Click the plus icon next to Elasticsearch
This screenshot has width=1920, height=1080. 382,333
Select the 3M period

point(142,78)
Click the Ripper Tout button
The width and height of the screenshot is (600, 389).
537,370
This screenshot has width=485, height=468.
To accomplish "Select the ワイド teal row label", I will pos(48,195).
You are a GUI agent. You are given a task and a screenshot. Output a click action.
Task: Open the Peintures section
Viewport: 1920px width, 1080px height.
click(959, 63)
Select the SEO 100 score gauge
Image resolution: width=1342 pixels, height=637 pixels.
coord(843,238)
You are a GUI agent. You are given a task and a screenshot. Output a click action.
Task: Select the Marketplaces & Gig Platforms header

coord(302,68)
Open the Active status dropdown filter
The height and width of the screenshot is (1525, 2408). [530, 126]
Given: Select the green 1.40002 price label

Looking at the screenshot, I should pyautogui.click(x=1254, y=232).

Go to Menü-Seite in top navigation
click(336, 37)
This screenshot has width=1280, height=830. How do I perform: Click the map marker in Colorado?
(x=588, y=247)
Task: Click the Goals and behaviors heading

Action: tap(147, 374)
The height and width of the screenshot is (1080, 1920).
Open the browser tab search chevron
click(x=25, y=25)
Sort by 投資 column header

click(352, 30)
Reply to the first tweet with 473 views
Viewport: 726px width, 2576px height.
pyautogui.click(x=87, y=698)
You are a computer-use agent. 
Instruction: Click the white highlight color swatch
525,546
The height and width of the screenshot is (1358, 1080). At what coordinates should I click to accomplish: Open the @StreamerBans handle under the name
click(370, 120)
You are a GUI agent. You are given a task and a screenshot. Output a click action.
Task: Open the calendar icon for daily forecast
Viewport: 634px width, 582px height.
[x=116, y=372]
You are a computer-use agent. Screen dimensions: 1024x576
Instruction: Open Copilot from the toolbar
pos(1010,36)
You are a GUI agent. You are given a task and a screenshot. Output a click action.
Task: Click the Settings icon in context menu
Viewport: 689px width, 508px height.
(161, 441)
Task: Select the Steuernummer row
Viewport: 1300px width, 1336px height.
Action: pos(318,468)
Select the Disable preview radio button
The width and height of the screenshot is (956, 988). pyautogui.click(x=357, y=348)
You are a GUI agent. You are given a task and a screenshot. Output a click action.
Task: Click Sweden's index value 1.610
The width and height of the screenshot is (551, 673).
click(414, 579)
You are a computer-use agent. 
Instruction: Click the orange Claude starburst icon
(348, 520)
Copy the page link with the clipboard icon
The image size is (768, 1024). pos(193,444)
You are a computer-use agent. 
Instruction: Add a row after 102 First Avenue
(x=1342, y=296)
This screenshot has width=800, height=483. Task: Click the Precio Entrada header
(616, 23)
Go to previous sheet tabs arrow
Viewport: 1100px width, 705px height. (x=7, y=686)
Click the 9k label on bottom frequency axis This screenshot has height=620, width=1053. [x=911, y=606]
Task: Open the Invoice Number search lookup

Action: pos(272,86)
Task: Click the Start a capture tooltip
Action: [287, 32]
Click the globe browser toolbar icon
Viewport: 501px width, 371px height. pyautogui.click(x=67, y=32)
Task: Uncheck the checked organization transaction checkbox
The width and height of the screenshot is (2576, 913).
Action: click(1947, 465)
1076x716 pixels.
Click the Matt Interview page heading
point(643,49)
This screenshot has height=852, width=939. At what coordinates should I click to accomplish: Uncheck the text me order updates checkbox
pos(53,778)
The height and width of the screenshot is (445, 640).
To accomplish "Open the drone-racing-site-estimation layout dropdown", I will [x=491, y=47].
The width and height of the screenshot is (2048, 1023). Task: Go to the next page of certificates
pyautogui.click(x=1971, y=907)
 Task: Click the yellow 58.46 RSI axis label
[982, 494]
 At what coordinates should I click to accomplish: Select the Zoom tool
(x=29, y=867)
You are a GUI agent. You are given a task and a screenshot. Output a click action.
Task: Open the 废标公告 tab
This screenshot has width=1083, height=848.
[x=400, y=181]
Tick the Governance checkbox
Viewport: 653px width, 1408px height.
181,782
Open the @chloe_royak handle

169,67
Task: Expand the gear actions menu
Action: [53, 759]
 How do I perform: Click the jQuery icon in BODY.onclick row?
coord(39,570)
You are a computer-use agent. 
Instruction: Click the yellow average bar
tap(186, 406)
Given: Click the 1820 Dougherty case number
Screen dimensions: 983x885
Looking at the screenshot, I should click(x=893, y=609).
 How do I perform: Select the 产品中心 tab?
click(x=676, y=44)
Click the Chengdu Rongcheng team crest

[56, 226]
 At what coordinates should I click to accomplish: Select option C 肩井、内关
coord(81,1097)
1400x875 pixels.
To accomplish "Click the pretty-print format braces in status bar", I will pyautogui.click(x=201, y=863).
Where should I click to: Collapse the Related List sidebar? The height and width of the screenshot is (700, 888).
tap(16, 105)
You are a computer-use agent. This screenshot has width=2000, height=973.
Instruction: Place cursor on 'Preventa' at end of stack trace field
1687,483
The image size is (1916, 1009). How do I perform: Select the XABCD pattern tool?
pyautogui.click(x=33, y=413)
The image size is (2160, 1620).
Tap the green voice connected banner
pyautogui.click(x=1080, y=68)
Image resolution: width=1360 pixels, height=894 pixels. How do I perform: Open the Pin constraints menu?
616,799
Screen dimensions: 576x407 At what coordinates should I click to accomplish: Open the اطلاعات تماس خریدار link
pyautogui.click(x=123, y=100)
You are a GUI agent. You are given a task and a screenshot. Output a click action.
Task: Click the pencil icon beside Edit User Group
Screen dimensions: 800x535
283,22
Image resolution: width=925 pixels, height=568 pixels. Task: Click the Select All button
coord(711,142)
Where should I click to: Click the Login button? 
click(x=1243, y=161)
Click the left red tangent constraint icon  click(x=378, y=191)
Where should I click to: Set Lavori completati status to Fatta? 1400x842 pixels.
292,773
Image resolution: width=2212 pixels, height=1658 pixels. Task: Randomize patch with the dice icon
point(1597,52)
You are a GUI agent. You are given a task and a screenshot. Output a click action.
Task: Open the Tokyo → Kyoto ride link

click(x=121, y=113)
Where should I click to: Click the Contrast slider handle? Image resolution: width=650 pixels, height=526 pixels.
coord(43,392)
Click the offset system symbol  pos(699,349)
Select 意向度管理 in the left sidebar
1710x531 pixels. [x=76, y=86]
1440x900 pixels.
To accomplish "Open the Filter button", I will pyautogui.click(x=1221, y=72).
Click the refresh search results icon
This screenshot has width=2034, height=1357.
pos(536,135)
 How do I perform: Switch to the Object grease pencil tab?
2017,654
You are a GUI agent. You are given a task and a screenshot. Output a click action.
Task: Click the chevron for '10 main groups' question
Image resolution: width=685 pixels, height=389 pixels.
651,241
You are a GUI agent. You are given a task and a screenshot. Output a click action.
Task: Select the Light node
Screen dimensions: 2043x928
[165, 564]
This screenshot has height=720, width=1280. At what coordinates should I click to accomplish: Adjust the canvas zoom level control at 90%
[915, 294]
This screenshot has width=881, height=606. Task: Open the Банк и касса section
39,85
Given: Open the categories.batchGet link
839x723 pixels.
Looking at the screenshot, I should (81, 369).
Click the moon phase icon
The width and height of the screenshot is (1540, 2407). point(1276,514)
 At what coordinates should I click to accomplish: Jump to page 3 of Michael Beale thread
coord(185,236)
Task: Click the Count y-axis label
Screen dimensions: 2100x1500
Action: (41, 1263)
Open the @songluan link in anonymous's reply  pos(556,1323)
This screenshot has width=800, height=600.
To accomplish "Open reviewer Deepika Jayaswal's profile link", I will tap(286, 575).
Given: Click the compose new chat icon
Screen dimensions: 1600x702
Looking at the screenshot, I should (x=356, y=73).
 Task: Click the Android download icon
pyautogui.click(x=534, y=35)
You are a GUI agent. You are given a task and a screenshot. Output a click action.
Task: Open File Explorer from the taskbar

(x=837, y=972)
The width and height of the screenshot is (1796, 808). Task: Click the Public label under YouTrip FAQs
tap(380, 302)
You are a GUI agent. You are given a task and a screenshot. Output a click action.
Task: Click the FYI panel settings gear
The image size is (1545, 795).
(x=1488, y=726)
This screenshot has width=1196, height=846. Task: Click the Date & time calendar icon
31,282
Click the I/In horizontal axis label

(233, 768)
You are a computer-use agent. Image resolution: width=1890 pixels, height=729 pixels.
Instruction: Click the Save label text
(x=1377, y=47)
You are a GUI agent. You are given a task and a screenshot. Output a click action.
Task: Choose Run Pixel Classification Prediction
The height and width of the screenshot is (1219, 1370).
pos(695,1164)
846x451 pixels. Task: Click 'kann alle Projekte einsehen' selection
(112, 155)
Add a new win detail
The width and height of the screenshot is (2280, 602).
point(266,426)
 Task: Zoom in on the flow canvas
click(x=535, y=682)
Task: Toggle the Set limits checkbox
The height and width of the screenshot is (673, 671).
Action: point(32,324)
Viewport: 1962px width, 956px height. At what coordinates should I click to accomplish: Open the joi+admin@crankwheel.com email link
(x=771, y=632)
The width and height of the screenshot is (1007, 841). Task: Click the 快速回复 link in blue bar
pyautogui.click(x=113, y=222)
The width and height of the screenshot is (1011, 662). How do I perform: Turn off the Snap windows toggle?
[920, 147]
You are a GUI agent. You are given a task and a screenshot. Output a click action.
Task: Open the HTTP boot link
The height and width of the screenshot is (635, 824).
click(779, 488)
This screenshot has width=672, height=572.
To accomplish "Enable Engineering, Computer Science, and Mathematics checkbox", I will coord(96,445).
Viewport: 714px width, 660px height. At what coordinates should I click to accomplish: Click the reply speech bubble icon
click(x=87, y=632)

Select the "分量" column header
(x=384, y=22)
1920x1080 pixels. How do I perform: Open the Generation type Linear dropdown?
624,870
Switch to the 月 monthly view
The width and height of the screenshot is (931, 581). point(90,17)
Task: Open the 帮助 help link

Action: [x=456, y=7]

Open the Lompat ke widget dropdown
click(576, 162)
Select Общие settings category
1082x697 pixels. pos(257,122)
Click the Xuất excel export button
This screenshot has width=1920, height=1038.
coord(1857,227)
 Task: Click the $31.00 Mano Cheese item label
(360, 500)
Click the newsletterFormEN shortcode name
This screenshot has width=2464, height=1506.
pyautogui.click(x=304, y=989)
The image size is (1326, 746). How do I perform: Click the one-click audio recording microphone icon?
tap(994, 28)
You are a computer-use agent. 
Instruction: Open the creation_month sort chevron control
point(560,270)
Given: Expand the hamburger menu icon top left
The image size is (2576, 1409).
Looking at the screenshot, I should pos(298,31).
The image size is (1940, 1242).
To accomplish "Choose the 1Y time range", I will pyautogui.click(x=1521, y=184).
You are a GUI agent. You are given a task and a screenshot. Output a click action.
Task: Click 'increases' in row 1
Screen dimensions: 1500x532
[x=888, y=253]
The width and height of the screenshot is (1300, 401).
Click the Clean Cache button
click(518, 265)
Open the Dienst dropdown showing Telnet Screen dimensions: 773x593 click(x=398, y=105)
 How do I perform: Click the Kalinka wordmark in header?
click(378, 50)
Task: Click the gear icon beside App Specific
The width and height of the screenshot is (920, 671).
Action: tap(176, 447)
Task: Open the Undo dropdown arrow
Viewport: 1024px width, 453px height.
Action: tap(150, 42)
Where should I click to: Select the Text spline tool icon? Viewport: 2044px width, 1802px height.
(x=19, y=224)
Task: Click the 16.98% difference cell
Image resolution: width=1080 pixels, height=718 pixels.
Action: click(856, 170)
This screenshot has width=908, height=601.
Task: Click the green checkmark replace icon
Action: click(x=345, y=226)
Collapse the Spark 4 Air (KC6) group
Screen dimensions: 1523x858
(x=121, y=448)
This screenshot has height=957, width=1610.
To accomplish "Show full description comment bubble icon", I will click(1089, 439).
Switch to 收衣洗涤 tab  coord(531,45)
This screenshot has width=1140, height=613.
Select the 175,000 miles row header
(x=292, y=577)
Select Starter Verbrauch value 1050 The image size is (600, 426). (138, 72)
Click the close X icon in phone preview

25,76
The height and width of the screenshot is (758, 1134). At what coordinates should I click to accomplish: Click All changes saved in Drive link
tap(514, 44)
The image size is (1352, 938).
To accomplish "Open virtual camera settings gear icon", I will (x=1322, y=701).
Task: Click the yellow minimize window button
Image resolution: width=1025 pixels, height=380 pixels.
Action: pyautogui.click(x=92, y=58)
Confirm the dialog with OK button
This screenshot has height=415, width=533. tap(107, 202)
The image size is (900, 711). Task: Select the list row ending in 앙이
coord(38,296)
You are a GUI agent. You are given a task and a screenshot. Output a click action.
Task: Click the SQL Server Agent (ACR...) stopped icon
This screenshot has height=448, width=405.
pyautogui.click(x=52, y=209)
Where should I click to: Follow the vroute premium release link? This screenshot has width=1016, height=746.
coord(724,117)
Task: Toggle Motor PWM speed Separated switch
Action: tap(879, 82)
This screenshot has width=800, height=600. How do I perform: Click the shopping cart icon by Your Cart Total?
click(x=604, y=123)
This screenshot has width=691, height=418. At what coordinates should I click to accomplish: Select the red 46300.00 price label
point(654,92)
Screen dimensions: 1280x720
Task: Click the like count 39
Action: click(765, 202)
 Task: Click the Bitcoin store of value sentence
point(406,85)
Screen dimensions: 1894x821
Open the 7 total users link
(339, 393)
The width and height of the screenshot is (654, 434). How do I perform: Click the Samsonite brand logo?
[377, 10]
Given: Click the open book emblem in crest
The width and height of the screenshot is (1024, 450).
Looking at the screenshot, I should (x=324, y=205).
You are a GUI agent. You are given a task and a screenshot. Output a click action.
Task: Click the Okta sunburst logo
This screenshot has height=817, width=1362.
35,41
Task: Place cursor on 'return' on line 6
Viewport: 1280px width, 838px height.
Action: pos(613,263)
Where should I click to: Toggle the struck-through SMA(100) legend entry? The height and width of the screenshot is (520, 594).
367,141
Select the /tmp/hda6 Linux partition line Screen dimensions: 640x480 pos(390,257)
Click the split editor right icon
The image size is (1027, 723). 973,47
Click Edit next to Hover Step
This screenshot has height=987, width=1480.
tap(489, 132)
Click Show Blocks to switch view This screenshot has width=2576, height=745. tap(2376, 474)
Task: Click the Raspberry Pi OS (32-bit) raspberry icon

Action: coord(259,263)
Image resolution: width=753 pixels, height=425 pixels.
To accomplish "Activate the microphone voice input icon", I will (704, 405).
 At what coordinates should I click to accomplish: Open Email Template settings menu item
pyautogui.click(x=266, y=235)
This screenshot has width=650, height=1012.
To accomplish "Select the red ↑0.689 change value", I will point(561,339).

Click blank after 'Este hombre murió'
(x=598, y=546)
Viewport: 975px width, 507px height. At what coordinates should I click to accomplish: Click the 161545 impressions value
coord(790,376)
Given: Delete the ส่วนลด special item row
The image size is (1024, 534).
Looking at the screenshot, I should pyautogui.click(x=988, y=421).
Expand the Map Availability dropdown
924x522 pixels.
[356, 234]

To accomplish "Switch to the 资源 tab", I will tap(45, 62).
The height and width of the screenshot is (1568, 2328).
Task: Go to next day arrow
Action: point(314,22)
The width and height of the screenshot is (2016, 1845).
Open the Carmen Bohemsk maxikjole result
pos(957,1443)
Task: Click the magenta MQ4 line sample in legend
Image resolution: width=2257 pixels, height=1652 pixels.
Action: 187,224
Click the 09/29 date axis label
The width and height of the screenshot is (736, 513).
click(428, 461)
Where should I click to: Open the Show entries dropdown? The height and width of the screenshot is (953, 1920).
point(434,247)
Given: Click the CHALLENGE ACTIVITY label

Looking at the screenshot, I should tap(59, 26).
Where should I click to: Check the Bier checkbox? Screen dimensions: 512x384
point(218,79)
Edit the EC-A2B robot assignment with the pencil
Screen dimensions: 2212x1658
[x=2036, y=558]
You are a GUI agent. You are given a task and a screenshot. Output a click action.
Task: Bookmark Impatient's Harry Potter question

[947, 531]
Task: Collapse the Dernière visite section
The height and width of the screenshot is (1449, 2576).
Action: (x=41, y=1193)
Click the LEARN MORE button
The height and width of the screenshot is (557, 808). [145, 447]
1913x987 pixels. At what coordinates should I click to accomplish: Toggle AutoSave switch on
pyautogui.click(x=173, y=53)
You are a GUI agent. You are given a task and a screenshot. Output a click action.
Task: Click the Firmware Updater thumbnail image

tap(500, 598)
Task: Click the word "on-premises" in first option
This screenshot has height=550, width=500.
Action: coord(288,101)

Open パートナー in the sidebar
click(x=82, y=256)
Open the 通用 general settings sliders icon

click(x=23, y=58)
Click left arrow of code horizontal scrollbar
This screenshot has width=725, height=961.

==*==

• **CHALLENGE**:
Write out the lines of the listing above, from the line containing "Given: Click the 1820 Dougherty case number" to the line containing "pyautogui.click(x=1080, y=68)", both included, with no changes.

• **EXERCISE SOLUTION**:
Given: Click the 1820 Dougherty case number
Screen dimensions: 983x885
Looking at the screenshot, I should click(x=893, y=609).
 How do I perform: Select the 产品中心 tab?
click(x=676, y=44)
Click the Chengdu Rongcheng team crest

[56, 226]
 At what coordinates should I click to accomplish: Select option C 肩井、内关
coord(81,1097)
1400x875 pixels.
To accomplish "Click the pretty-print format braces in status bar", I will pyautogui.click(x=201, y=863).
Where should I click to: Collapse the Related List sidebar? The height and width of the screenshot is (700, 888).
tap(16, 105)
You are a computer-use agent. This screenshot has width=2000, height=973.
Instruction: Place cursor on 'Preventa' at end of stack trace field
1687,483
The image size is (1916, 1009). How do I perform: Select the XABCD pattern tool?
pyautogui.click(x=33, y=413)
The image size is (2160, 1620).
Tap the green voice connected banner
pyautogui.click(x=1080, y=68)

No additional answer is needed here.